Canceled warrants, as the bookings are known, jumped 90 percent to 98,950 metric tons, the highest since May, data from the London Metal Exchange showed Wednesday. The surge was mainly due to requests to get copper from Malaysia’s Johor, where orders increased by 44,225 tons, the most in almost two years.

Malaysia is the third-biggest repository of copper tracked by the LME. The bourse may stop accepting new deliveries of metal there if local authorities don’t confirm transactions and storage charges will be exempt from a new goods and service tax starting in April, it said this week. The government will work with the LME to address the issue, said Subromaniam Tholasy, a director at the Royal Malaysian Customs Department.

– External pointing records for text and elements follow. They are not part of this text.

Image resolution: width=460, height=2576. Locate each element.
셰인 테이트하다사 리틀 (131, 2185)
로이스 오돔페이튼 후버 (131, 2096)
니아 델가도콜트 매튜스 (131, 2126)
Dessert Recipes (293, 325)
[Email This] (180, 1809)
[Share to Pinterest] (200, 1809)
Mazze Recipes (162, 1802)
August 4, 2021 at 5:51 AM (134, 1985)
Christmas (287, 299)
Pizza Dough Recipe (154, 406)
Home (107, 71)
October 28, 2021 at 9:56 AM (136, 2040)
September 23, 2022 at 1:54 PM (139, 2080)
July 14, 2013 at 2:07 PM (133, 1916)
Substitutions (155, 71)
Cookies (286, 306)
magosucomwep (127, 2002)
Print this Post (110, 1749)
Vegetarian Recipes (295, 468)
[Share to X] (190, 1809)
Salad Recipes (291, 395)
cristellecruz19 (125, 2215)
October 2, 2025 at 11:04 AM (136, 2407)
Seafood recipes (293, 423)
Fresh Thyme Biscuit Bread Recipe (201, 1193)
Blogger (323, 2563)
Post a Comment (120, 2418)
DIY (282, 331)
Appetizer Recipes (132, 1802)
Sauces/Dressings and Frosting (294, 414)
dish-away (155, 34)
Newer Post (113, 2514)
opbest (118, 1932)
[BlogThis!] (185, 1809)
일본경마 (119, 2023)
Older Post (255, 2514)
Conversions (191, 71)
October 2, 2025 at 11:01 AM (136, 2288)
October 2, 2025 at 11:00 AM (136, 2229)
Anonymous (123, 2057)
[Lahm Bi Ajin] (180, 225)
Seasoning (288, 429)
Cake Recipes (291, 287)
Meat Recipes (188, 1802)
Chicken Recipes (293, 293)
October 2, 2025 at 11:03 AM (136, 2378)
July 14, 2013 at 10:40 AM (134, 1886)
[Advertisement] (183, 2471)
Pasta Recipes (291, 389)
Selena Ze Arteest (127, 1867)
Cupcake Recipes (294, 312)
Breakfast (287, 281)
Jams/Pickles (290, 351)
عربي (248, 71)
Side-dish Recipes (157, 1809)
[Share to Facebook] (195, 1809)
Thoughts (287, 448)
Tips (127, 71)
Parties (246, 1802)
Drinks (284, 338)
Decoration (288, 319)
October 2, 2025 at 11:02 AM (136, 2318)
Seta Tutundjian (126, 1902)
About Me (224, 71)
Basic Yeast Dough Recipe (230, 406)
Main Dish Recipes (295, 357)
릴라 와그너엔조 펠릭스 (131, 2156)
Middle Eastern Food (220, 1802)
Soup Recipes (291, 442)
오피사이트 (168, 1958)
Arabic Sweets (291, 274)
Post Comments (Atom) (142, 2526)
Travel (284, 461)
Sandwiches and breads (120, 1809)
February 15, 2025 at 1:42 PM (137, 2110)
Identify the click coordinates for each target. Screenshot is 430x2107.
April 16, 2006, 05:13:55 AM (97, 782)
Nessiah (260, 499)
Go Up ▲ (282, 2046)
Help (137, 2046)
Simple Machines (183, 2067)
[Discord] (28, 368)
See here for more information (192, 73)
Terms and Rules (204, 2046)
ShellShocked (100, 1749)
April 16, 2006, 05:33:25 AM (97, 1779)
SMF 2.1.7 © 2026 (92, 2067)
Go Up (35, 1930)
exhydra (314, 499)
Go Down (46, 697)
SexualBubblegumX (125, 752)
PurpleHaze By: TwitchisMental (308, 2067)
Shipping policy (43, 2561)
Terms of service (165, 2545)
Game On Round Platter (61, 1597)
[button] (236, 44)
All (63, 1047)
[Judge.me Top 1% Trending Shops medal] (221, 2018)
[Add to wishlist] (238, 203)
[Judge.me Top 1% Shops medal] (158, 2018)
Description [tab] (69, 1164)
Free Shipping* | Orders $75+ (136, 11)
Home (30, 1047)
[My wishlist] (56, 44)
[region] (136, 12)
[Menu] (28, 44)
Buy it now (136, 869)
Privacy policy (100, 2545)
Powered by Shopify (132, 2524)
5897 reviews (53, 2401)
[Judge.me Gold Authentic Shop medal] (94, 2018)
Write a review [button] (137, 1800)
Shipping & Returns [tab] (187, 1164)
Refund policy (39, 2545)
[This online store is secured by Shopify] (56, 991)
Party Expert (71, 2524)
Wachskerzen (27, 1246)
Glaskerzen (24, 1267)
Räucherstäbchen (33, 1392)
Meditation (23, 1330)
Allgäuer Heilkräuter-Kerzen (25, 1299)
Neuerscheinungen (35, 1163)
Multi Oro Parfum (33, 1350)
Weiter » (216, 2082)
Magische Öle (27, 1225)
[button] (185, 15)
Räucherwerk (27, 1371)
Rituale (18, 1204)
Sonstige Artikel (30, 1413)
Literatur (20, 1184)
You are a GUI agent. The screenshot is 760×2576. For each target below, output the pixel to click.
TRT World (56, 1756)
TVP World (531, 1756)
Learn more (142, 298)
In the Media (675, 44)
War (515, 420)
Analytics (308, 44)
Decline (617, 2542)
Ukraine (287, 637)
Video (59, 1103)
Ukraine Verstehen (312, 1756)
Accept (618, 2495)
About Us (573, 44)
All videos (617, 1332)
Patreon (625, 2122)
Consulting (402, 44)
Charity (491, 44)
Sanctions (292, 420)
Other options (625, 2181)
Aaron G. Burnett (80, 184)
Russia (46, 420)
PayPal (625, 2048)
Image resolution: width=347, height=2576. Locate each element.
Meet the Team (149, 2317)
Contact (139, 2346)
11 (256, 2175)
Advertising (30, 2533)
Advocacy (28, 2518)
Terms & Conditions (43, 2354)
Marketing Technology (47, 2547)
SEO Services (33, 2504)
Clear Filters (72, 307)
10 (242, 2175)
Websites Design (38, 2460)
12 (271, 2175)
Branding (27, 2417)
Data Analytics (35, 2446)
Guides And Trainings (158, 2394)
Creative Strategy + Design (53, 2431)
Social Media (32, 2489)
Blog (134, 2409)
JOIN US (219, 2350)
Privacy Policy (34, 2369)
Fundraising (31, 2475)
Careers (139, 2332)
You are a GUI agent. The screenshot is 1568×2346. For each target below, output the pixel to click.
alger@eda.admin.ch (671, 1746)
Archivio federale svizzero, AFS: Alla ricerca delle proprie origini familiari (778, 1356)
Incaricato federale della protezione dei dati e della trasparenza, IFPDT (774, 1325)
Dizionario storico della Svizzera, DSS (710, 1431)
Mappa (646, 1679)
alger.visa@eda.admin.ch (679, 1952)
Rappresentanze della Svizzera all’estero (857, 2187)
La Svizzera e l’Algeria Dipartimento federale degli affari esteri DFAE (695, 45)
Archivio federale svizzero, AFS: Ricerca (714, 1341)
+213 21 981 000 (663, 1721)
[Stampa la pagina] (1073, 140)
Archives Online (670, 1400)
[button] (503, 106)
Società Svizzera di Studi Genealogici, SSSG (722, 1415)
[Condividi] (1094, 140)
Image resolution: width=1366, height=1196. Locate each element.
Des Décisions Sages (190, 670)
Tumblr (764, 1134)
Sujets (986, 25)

“Before there is really a clarification of what’s going on, it could be a knee jerk reaction,” Leon Westgate, an analyst at Standard Bank Plc in London, said by phone Wednesday. “If Malaysian warehouses are no longer good delivery points, somebody may actually take the metal out and put it in Singapore or somewhere nearby.”

Malaysia’s warehouses hold 19 percent of LME-registered copper, 84 percent of global tin inventories and half of all nickel, the latest data show.

Copper for delivery in three months dropped as much as 2.3 percent to a three-week low of $5,654 a ton on the LME Wednesday. Tin lost as much as 1.3 percent and nickel 1.1 percent.